Requirements: Python 3.8+


🚀 Quick Start

import pardox as px
from pardox.io import execute_sql

# Load 100,000 rows — parallel Rust CSV parser
df = px.read_csv("sales_data.csv")
print(f"Loaded {df.shape[0]:,} rows × {df.shape[1]} columns")

# SIMD-accelerated arithmetic
df.cast("quantity", "Float64")
df['revenue'] = df['price'] * df['quantity']

# Statistics — pure Rust, no NumPy needed
print(f"Total revenue : ${df['revenue'].sum():,.2f}")
print(f"Avg ticket    : ${df['revenue'].mean():,.2f}")

# GroupBy aggregation
grouped = df.groupby("state", {"revenue": "sum", "quantity": "mean"})
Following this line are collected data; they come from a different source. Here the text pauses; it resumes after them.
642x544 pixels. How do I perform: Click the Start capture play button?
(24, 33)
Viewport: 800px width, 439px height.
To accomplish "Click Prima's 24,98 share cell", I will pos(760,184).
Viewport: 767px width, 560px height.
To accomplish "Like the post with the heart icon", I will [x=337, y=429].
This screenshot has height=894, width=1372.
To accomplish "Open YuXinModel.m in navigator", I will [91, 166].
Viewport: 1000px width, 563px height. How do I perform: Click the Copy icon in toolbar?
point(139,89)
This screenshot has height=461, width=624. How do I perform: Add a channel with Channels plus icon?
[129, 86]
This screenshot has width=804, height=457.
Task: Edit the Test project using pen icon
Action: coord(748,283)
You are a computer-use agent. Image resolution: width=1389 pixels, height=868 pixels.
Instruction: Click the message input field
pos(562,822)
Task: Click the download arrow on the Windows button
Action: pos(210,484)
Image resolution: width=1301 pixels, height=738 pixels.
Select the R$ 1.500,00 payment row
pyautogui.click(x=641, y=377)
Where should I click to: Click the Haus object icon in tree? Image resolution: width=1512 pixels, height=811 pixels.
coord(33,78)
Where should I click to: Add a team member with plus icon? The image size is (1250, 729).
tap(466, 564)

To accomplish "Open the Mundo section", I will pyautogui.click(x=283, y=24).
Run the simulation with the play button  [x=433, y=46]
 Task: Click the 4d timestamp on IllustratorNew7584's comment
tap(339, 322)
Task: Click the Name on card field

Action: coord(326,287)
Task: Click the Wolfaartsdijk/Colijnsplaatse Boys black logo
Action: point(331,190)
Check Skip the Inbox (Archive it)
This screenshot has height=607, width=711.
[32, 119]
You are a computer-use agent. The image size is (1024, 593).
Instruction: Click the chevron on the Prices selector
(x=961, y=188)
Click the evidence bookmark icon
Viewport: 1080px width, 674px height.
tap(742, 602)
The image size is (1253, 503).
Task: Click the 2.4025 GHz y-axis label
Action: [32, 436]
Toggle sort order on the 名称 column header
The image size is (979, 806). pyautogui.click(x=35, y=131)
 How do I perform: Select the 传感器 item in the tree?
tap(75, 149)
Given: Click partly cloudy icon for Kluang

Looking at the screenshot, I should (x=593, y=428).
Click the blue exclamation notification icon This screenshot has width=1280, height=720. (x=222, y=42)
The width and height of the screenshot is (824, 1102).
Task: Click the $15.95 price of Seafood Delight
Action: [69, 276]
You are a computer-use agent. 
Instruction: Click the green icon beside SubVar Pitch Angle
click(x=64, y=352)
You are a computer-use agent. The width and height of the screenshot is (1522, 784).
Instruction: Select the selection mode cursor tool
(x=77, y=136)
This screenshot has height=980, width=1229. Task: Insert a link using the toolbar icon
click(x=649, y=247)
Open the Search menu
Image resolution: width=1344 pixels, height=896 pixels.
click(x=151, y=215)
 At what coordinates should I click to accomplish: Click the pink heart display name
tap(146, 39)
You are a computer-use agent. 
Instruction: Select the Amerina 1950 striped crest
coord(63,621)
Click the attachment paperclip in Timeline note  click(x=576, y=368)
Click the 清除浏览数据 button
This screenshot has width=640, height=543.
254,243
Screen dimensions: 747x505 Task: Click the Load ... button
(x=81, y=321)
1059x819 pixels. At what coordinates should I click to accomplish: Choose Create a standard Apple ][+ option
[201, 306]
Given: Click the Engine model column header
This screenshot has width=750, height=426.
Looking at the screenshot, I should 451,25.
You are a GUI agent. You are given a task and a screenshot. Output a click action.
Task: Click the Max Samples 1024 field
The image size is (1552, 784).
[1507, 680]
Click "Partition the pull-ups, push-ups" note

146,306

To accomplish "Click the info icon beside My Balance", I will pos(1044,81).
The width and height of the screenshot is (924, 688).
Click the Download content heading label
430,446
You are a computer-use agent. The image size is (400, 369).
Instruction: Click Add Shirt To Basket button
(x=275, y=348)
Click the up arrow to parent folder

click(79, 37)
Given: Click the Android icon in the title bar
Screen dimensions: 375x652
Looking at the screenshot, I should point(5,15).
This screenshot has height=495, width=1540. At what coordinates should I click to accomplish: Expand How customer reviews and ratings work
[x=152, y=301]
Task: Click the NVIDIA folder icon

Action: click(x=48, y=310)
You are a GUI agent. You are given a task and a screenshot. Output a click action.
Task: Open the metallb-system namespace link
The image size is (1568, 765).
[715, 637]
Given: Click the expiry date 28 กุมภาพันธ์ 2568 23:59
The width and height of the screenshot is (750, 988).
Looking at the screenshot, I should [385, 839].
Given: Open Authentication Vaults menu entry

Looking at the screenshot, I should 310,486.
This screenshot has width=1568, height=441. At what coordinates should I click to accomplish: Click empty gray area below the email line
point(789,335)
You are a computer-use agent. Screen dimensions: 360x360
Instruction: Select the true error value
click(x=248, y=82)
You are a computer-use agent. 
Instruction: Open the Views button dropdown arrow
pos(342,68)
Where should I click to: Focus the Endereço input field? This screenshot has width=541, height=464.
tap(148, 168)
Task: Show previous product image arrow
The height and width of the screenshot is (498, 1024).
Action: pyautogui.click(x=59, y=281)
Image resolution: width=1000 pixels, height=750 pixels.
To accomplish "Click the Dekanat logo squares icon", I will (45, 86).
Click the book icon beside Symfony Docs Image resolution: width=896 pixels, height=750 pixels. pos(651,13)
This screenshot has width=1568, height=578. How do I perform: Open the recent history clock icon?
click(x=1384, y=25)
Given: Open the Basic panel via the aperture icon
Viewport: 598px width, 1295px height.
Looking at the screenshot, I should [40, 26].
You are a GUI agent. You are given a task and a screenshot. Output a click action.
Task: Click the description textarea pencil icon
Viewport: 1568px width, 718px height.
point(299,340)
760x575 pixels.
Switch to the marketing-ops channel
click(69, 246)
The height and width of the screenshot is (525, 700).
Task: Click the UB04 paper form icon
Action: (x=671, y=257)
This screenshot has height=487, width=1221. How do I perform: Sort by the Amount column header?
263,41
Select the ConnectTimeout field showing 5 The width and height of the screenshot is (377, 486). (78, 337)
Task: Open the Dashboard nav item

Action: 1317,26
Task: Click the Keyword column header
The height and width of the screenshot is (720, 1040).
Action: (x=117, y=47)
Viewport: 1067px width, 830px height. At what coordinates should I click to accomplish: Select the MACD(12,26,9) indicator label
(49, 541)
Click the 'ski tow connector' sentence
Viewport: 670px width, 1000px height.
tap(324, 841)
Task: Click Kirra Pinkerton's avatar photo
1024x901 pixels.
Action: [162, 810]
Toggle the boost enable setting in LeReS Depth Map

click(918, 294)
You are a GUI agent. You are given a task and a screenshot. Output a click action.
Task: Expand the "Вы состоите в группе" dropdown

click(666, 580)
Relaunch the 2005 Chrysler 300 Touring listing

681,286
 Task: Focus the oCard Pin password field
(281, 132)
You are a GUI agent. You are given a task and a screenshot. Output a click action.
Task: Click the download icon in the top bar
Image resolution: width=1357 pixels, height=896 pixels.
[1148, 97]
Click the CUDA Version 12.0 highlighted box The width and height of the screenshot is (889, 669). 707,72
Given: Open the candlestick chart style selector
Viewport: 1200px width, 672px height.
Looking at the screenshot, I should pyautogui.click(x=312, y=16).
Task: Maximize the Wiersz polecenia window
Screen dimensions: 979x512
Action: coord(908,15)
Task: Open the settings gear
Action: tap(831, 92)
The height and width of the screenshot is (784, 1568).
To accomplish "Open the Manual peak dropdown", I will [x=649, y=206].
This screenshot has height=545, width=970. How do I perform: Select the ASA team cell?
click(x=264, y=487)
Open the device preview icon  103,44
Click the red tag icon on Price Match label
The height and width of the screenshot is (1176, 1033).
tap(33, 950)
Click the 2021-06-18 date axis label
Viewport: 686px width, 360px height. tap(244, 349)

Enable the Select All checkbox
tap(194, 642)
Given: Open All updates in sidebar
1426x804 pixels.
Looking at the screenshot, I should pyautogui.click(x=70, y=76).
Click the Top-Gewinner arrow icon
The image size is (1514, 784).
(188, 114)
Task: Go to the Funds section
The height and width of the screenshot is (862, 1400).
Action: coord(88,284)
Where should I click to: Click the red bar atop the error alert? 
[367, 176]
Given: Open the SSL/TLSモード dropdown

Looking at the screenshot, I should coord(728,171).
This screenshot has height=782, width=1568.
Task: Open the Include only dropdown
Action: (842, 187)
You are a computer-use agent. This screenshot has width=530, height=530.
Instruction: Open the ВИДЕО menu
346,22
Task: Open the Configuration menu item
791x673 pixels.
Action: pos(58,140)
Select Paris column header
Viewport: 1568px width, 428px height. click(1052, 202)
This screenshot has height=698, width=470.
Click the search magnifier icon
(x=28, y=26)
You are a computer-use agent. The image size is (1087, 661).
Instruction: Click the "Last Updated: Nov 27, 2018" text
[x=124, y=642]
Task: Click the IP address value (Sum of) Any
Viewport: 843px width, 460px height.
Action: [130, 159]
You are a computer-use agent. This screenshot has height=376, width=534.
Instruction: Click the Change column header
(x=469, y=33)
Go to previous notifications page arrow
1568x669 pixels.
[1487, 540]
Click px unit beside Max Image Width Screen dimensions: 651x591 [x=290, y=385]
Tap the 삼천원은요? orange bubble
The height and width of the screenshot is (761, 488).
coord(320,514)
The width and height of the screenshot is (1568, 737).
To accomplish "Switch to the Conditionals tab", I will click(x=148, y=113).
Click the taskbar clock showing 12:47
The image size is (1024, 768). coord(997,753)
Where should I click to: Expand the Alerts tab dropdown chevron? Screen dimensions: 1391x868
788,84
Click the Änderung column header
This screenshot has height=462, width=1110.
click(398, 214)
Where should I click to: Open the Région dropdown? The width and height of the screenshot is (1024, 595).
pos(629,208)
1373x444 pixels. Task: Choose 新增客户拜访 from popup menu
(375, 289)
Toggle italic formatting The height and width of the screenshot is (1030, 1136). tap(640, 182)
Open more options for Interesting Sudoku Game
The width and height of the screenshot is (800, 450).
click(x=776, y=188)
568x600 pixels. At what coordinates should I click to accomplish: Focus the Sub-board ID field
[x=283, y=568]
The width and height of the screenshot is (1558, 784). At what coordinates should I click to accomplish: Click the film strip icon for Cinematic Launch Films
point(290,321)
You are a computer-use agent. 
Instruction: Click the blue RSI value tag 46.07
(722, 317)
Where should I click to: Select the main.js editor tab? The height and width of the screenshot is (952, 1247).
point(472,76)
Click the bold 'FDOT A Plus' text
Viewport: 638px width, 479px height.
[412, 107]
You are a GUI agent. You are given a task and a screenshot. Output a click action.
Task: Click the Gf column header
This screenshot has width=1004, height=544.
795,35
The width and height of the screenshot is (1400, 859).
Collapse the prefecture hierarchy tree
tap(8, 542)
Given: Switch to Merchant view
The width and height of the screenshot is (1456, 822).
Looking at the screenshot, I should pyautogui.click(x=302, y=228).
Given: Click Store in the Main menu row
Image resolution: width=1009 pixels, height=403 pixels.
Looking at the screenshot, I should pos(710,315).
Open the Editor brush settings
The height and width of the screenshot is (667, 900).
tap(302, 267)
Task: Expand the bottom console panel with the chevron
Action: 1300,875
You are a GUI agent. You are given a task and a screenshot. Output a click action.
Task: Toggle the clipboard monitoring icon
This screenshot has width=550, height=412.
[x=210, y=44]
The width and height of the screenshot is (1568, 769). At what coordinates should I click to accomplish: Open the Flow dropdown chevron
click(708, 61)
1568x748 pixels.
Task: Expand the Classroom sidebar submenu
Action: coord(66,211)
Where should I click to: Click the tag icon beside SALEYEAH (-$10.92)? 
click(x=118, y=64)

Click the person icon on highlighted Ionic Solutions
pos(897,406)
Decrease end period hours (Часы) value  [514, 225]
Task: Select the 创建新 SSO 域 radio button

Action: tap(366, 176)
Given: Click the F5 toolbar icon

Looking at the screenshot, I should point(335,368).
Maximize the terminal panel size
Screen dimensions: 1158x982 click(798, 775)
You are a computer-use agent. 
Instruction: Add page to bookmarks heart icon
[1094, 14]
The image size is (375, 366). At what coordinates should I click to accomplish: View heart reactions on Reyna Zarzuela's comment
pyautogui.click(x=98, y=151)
# Write to PostgreSQL — COPY FROM STDIN auto-activated for > 10k rows
CONN = "postgresql://user:password@localhost:5432/mydb"
execute_sql(CONN, "CREATE TABLE IF NOT EXISTS sales (price FLOAT, quantity FLOAT, revenue FLOAT)")
rows = df.to_sql(CONN, "sales", mode="append")
print(f"Written {rows:,} rows to PostgreSQL")

# Save locally — 4.6 GB/s read throughput
df.to_prdx("sales_processed.prdx")

🗄️ What's New in v0.3.2

PRDX Streaming to PostgreSQL

Stream a .prdx file directly to PostgreSQL — without loading the file into RAM. O(block) memory regardless of file size.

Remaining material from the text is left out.